The UConn project includes more than 900 oral history
interviews. On their website you will find a list
of their projects , followed by a list of interviewees for each
project and the number of pages in each interview. Many interviews are
of potential interest to genealogists. The majority of early interviews
were with elderly individuals who could recall life at the end of the
nineteenth and beginning of the twentieth centuries. Among them are
interviews with mill workers, tobacco workers, sailors, Connecticut
Socialists and Communists, and survivors of the Holocaust who later
lived in the state. The Peoples of Connecticut project includes
interviews of African-Americans, French-Canadians, Irish, Italian,
Jewish, Polish, Puerto Ricans, and individuals of various European
ethnic origins.
Unless the interviewee
restricted use of an interview, researchers have access to both
audiotapes and transcripts of interviews at the Thomas J. Dodd Research
Center, University of Connecticut at Storrs.
Also
available at the Dodd Research Center is the Italians in New London
Oral History Project of 1997-98 wherein forty-four longtime
Italian-American residents of New London described their life in that
city on videotape.
Stonington
Fishing Oral History Project at Mystic Seaport
The focus of this project was on the lives of
fisherman, their families, and other workers in the commercial fishing
industry of the Mystic-Stonington area during the twentieth century.
Interviews with photographic illustrations are available at the Mystic
Seaport Library in Mystic.
Manchester and
Cheney Silk Mills Oral History Project
For
information call: Manchester Historical Society (860) 647-9983
During the 1970s and 1980s history professor John
Sutherland of Manchester Community College and his students interviewed
about ninety elderly Manchester residents, many of whom had worked at
the Cheney Brothers Silk Mills. In some cases they were the second
generation of their family to have done so. The focus of the project was
to trace about one hundred years of Manchester history (1880s-1980s)

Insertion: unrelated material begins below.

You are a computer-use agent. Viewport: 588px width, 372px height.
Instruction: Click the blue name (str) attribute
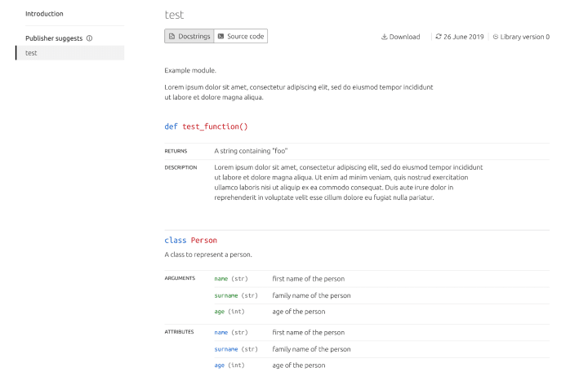[x=230, y=332]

through interviews that revolved around working class life, immigrant
life, and the Cheney Silk Mills. Anyone who had ancestors living in
Manchester during that time would find valuable information about
residents’ lives and working conditions at the mills. Tapes of these
interviews are currently being transcribed and these transcriptions, as
well as the tapes, will be available at the Manchester Historical
Society in the near future.
Greenwich
Library Oral History Project
For a
list of interviews, click on the link above, then choose “ Library
Catalog,” then “Library Catalog on the Web, ”then “Library Catalog:
Subject: [type in] Greenwich, CT.—Biography”
Friends
of the Greenwich Library sponsor the second largest oral history
project in Connecticut. Organized in 1973, interviewing began in 1975
and continues to the present. The taped and transcribed interviews are
of individuals who, since the 1890s, have contributed to or witnessed
the making of Greenwich history.
Of the more than 600
interviews, about 125 thought to be of widest interest have been
published in book form with indexes and illustrations. Tapes and
transcriptions of all interviews are available at the Greenwich Library
and those published in book form may be obtained through interlibrary
loan.
The focus of some interviews is on life
in various Greenwich neighborhoods or villages beginning in the 1890s:
Old Greenwich, Belle Haven, Mead Point, Mianus, Byram, Riverside, Sound
Beach, Cos Cob, Old Greenwich, and Banksville. Greenwich occupations
such as oystering, fire fighting, newspaper publishing, and public
health nursing are included. The experiences of African American and
Jewish residents are recounted in other interviews.
Public Libraries and Local Historical Societies
Many town libraries and historical societies have
small oral history projects that focus on interviews with longtime town
residents. Due to lack of funding, transcriptions may not be available.
So be prepared to listen or watch taped interviews. You can learn about
the majority of these interviews by contacting both the library and
historical society in the town of interest and asking for a list of
their oral history interviews.
If it is not
too late to interview your Connecticut ancestors, dust off your tape
recorder and make a date! You will be glad you made the effort.